Operação Boi Barrica

Ministros prestam esclarecimentos

por Redação Carta Capital — publicado 24/09/2011 14h55, última modificação 25/09/2011 13h38
Responsáveis pela anulação de provas em investigação contra Fernando Sarney serão convidados para audiência pública

Com a anulação, na última semana, de provas da Operação Boi Barrica, os ministros da 6ª Turma do Superior Tribunal de Justiça (STJ), responsáveis pela decisão, serão convidados para uma audiência pública no Congresso, na qual prestarão esclarecimentos.
A ação investiga supostos crimes financeiros do empresário Fernando Sarney, filho do presidente do Senado, José Sarney (PMDB-AP). Ele é acusado de tráfico de influência, lavagem de dinheiro e sonegação de impostos, mas alega inocência.
O requerimento apresentado na Comissão de Segurança Pública e Combate ao Crime Organizado pelo deputado e delegado federal Fernando Francischini (PSDB-PR) ainda inclui convites aos delegados e integrantes do Ministério Público Federal que participaram do caso e de três outras operações com provas anuladas pelo STJ.

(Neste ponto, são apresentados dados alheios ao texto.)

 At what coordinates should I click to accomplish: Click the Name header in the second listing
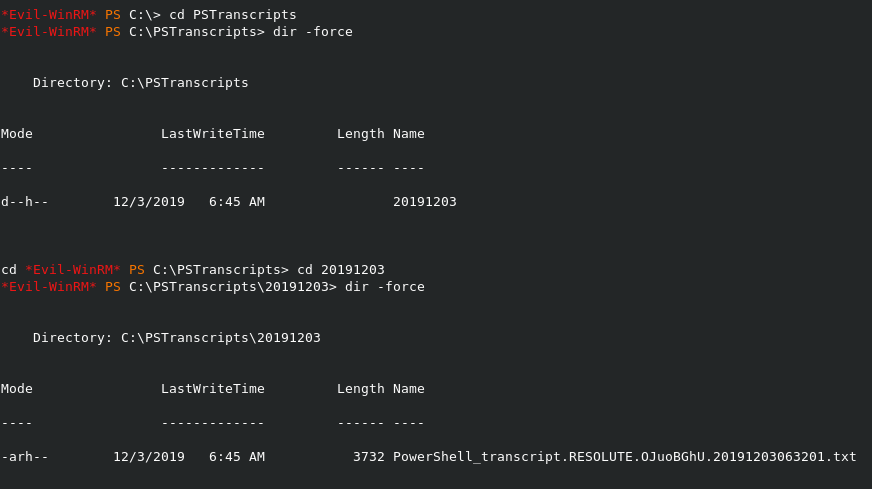[x=408, y=389]
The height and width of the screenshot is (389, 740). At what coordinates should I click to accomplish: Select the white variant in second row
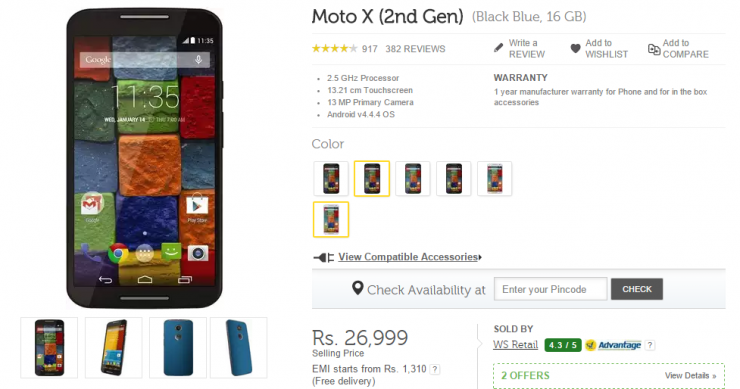331,220
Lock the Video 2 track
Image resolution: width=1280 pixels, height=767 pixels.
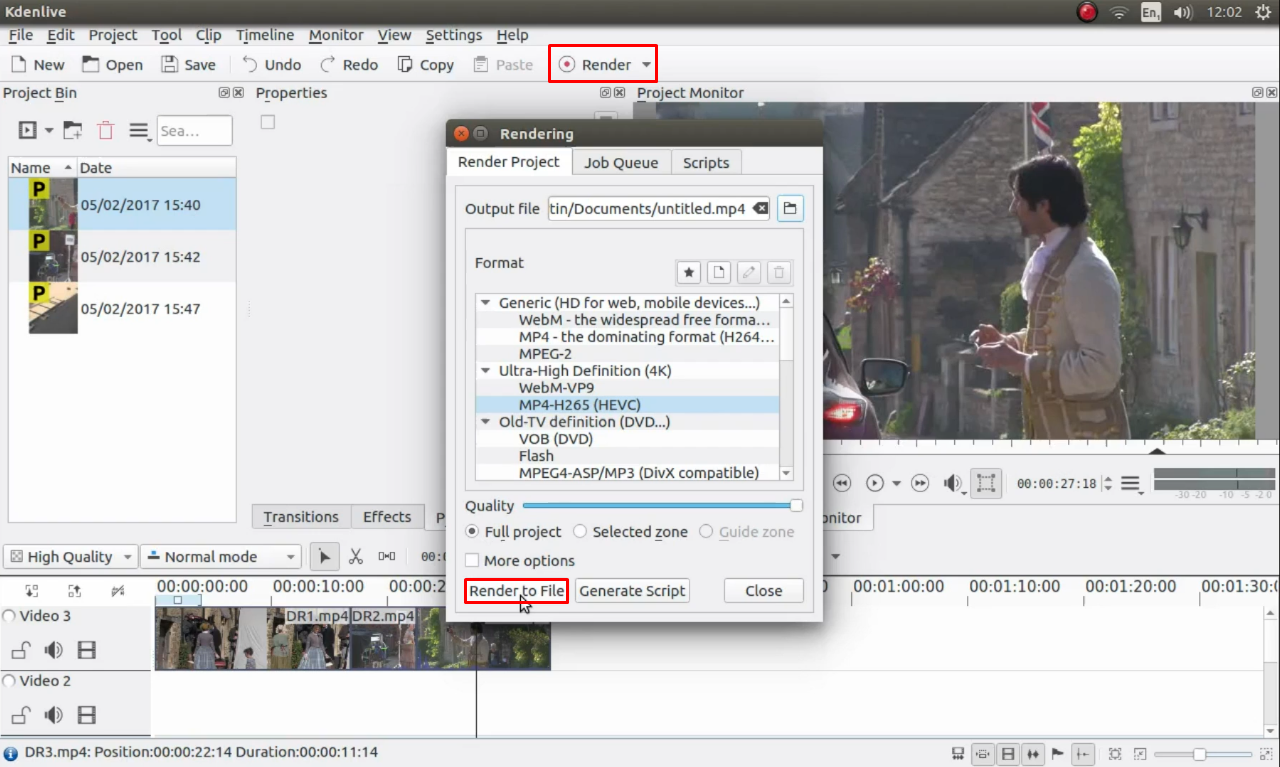click(20, 714)
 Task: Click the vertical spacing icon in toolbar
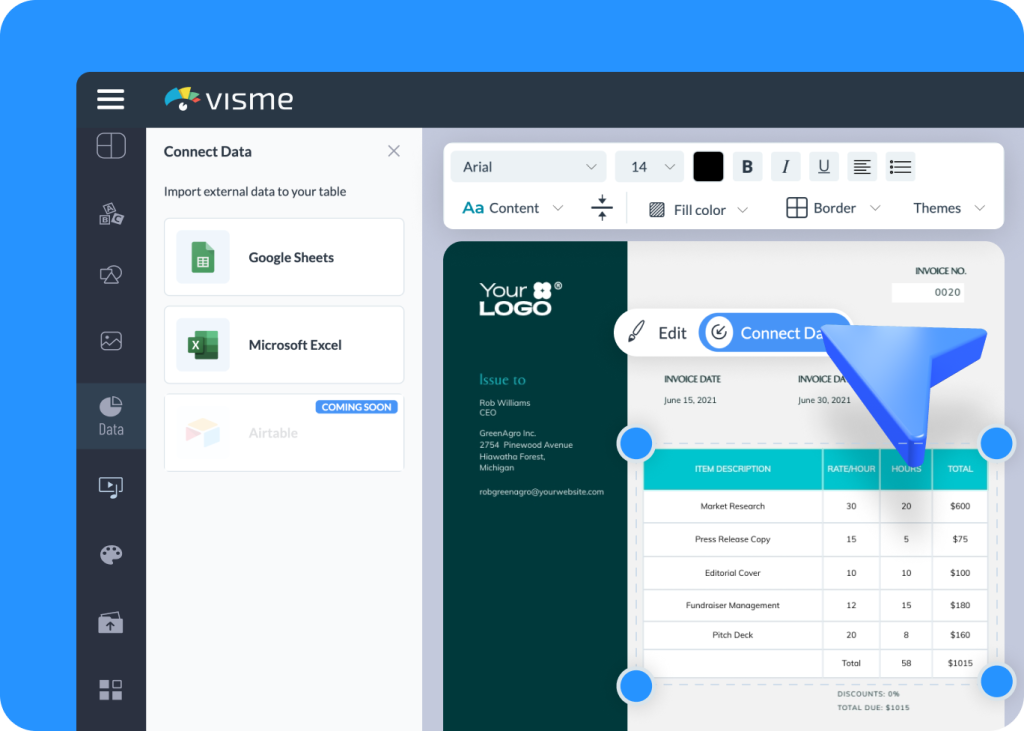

O STJ julgou irregular a captação de informações com grampos telefônicos e desconsiderou um relatório do Conselho de Controle de Atividades Financeiras (Coaf) de 2006, que deu origem às interceptações.
O documento apresentava indícios de irregularidades em movimentações de Fernando Sarney e sua esposa Cristina Murad, no valor total de 2 milhões de reais. Na época,  Roseana Sarney disputava o governo do Maranhão.
A defesa pediu a anulação com base em precedentes do STJ e do Supremo Tribunal Federal (STF). O primeiro órgão, anulou provas da Operação Satiagraha, responsável pela investigação de suspeitas de corrupção envolvendo o banqueiro Daniel Dantas, por considerar a participação da Agência Nacional de Investigação (Abin) ilegal.
Ainda sem data, a audiência pública vai averiguar a anulação de provas das operações Dallas, Satiagraha e Castelo de Areia, que envolvem um irmão do ex-governador Roberto Requião, o banqueiro Daniel Dantas e a construtora Camargo Corrêa, respectivamente.